PROMPT: Take the entries below and print, exactly, the stretch from the line containing "Task: Click the red Book Appointment button" through the line containing "Viewport: 1024px width, 576px height.", both included.

DATA FOR ANALYSIS:

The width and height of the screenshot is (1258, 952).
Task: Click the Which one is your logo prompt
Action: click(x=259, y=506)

...

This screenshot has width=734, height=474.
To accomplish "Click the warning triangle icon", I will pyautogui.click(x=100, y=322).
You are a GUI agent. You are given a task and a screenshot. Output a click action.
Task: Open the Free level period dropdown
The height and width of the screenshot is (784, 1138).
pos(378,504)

---

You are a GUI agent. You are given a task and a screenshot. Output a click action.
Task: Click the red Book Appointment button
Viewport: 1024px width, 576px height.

WRITTEN ANSWER:
Task: Click the red Book Appointment button
Viewport: 1024px width, 576px height.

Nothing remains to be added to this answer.